Skipping the boring categories…la la la….

Directing. David Fincher for Button (haven’t seen it), Ron Howard for Frost/Nixon (kind of requisite), Gus Van Sant for Milk (nice!), Stephen Daldry for The Reader (What!?! Wrong film again!), and Danny Boyle for Slumdog Millionaire (yaaaay!). I think Sam Mendes should have gotten a nomination for Revolutionary Road. I guess this means it won’t be in Best Picture either. Really, is this a case of who campaigns the best? I don’t think anyone would claim that The Reader is one of the best films of the year. It wasn’t even critically acclaimed—it got 60% on Rotten Tomatoes and 58 on Metacritic. And what about Andrew Stanton for Wall-E? That movie is all about the direction since there’s very little dialogue throughout a good portion of it. At any rate, I hope this one goes to Danny Boyle or Gus Van Sant.

I’m gonna skip Documentary for now because I’ve only seen one of the nominations (Encounters At the End of the World). I love documentaries, though, and will make it a goal to see as many as I can before the awards. Ditto for Foreign Language.

Score should go to Slumdog Millionaire—the only score from any film I saw this year that really made me take notice and excited me. No Bruce Springsteen for best song (“The Wrestler”)? I don’t know, but that seems like a snub. From what I’ve heard it’s a pretty modest and pat Springsteen film song, but surely it has to be better than the Peter Gabriel song from Wall-E?!?

Best Picture! Hmmm. Well, I can’t say I’m surprised, based on the other nominations. Benjamin Button, Frost/Nixon, Milk, Slumdog Millionaire, and The Reader. Again, I say it should have been Revolutionary Road and not The Reader, but that line’s getting worn. I can imagine some people saying that The Dark Knight is a snub (maybe for director, too), but I think it’s fine to be left out. It was simply a really good action movie (the Academy doesn’t tend to go for action movies), but the film wasn’t amazing. Maybe we’re just so used to action movies sucking that when one is actually good people start chanting Oscar, Oscar! Also, I think Heath Ledger’s definitely Oscar-worthy performance is getting all mixed up with the movie itself. Slumdog Millionaire better win this category. And I will never get over Wall-E not being nominated for best film. Just because it’s animated doesn’t mean it has to be in the “animated” category! Right?

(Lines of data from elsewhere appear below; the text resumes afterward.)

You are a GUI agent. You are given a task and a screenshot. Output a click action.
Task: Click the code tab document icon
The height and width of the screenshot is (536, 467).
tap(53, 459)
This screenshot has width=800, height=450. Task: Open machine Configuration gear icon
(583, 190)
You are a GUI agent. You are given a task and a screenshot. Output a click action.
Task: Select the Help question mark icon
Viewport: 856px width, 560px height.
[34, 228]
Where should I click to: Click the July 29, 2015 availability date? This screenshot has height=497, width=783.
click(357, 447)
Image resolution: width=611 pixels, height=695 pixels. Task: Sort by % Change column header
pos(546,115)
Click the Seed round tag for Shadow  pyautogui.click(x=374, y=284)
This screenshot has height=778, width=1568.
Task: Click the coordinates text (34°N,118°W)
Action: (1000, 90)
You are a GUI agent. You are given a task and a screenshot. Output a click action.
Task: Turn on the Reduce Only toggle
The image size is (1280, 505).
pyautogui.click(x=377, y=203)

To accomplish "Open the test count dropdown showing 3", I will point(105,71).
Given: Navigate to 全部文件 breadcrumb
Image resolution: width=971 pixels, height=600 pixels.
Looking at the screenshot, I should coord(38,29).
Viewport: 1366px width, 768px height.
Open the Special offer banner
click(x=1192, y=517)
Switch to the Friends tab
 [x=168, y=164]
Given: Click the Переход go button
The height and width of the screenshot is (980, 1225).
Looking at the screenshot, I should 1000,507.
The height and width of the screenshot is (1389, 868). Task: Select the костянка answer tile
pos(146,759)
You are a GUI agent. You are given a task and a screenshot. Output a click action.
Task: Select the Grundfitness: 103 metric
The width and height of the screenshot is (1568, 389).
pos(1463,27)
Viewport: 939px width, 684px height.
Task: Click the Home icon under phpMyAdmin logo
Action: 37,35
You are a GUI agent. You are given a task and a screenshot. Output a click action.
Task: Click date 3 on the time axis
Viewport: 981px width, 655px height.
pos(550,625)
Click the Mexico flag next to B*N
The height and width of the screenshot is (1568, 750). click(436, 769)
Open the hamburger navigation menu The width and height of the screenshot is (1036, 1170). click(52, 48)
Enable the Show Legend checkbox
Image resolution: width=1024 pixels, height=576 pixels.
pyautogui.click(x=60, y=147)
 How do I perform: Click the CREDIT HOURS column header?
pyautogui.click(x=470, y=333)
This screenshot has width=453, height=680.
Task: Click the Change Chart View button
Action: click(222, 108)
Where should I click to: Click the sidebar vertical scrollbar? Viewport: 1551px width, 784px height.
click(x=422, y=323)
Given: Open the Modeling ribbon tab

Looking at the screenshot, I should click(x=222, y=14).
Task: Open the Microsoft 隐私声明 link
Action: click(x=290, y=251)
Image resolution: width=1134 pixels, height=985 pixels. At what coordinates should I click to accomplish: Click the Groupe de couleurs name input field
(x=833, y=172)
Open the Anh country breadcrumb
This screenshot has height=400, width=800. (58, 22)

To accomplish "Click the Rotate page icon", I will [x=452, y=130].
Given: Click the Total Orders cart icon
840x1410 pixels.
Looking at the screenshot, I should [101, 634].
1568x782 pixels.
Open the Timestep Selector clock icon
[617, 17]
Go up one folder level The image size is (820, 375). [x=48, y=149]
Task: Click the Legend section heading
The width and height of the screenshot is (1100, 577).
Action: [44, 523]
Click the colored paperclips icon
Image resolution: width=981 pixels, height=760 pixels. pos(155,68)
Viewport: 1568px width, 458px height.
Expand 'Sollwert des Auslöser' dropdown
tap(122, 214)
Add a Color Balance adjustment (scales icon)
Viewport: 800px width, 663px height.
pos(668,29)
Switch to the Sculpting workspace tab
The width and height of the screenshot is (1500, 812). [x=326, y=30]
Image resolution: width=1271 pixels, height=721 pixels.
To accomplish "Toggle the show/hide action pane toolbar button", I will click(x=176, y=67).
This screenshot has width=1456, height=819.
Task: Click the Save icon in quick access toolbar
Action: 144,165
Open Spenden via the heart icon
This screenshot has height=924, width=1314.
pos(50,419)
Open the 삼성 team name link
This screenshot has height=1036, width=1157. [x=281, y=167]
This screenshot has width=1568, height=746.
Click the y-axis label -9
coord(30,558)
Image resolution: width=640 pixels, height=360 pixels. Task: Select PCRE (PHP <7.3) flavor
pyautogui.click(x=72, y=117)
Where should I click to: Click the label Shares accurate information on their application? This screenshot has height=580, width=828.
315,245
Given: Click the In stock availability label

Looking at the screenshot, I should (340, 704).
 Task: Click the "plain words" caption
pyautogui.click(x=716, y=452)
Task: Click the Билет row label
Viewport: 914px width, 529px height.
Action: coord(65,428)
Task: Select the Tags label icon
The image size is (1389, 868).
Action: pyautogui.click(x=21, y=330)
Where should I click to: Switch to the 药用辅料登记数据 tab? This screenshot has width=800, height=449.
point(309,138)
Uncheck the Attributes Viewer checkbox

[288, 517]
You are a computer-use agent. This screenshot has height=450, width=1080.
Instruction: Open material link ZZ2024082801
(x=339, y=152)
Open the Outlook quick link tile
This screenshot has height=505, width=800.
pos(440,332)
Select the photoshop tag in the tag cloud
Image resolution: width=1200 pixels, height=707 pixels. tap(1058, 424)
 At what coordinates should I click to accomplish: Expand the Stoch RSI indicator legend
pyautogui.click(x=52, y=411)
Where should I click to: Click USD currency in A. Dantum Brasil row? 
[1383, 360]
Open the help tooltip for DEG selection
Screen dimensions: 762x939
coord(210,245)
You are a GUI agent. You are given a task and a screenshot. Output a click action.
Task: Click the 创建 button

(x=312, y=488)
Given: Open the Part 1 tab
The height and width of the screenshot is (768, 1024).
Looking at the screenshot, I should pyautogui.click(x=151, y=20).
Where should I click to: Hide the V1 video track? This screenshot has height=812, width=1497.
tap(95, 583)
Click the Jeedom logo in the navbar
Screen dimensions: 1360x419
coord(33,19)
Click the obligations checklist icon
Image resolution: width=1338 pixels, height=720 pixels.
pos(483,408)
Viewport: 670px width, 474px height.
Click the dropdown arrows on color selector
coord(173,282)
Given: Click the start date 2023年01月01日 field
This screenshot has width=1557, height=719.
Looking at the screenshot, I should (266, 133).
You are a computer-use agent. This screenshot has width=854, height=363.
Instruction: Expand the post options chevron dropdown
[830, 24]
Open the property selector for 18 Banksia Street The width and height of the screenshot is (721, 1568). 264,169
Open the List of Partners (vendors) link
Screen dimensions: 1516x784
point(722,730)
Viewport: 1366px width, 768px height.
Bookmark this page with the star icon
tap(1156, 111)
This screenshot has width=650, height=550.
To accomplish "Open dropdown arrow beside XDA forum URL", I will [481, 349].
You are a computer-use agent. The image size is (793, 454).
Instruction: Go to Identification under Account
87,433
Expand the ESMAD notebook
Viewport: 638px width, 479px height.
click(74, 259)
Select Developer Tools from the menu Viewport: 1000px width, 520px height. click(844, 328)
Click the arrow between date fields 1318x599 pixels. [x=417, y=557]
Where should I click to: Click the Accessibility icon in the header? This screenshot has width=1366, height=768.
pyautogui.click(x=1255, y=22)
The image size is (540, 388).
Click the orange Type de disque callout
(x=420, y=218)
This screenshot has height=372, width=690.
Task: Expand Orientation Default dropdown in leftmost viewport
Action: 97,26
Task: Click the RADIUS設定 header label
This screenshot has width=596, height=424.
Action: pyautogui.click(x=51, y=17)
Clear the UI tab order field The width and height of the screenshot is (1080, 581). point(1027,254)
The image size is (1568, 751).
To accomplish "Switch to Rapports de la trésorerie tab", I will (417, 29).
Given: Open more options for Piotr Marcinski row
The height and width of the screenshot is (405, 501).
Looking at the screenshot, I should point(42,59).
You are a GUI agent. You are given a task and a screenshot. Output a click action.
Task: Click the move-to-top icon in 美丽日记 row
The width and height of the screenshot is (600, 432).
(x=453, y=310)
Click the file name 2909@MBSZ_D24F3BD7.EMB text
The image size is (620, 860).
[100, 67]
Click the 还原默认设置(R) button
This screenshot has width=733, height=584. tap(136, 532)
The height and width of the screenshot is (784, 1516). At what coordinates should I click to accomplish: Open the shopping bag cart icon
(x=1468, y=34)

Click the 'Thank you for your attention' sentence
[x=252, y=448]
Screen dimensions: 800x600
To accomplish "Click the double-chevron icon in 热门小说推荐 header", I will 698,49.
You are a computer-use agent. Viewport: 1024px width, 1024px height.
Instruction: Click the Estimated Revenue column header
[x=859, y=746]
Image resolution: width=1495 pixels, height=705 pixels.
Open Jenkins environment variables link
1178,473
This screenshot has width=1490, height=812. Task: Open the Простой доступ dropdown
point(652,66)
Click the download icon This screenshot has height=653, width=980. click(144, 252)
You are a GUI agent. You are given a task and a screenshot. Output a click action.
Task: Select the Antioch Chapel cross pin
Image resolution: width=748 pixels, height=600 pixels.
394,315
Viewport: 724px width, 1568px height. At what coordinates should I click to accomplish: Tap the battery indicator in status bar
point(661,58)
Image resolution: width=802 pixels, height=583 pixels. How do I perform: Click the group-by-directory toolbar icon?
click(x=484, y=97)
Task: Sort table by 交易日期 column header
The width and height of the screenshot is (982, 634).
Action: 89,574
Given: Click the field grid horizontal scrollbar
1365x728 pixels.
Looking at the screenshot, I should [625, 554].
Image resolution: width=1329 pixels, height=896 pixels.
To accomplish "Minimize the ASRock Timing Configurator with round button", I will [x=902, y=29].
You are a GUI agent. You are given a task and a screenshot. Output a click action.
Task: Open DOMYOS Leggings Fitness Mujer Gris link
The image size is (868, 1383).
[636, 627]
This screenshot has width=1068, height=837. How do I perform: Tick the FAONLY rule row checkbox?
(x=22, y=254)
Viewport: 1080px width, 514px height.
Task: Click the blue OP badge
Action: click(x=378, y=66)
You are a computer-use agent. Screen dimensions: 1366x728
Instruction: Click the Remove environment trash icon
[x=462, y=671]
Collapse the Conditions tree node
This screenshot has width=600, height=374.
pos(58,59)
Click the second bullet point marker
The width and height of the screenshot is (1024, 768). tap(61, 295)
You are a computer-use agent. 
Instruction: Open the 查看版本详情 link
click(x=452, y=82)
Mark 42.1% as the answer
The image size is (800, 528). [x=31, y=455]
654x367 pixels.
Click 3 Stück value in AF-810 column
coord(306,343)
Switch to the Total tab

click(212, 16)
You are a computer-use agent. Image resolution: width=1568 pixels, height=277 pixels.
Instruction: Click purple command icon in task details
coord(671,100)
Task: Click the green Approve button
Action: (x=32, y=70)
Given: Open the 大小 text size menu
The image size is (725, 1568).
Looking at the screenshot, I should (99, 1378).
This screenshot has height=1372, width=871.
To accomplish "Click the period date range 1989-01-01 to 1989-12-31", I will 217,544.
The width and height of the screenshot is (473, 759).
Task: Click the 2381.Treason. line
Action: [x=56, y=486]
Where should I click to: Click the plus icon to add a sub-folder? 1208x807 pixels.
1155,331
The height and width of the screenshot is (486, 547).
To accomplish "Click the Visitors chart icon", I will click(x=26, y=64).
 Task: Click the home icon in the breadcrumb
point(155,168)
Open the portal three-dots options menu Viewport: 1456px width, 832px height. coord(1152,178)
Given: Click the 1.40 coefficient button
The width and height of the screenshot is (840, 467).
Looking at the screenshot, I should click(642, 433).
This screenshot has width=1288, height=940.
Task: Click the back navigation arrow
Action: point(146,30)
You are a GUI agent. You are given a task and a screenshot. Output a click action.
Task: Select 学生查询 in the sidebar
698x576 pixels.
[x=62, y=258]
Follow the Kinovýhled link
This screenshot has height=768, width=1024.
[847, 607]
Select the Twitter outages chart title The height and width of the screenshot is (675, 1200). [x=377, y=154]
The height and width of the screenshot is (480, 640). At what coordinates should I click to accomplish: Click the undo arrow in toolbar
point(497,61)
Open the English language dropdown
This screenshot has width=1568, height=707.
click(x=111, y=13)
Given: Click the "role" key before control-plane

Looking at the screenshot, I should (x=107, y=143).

And now the writing categories. For Adapted Screenplay there’s Benjamin Button, Doubt, Frost/Nixon, The Reader, and Slumdog Millionaire. That’s a tough category. I can’t predict a winner. I’d be happy if it went to Doubt or Slumdog. I’d be fine with it going to one of the other three.

Original Screenplay nominees are Frozen River, Happy Go-Lucky, In Bruges, Milk, and Wall-E. FINALLY A NOMINATION FOR HAPPY GO-LUCKY! I don’t know if it’ll win, but I want it to just because Sally Hawkins got so beyond snubbed. But I think Milk could (and also deserves) to win. Wall-E is an amazing, brilliant movie, but I don’t know about “screenplay.” So much of that movie is about the direction and the animation. I think it should have gotten a best director nod. And where is Revolutionary Road? Again, absent.

I’ve just cruised the “comments” section on a bunch of different articles about the nominations, and it seems the biggest outrage, in no particular order, is for Kate Winslet not being nominated for Revolutionary Road (and that film’s general snubbing), The Dark Knight and Wall-E not being nominated for best picture (can’t agree with the first one, but Yes! to the second), and Sally Hawkins not being nominated (Could not agree more. I share the outrage. I’m gonna give her my own award.).

There you go. Another year of snubbingly fun Oscar nominations. I think the awards will be kind of boring this year, unless Slumdog Millionaire pulls off a clean sweep. I think people could really get excited about that.

Please note: I am not a film critic; I am just a pop-culture junkie.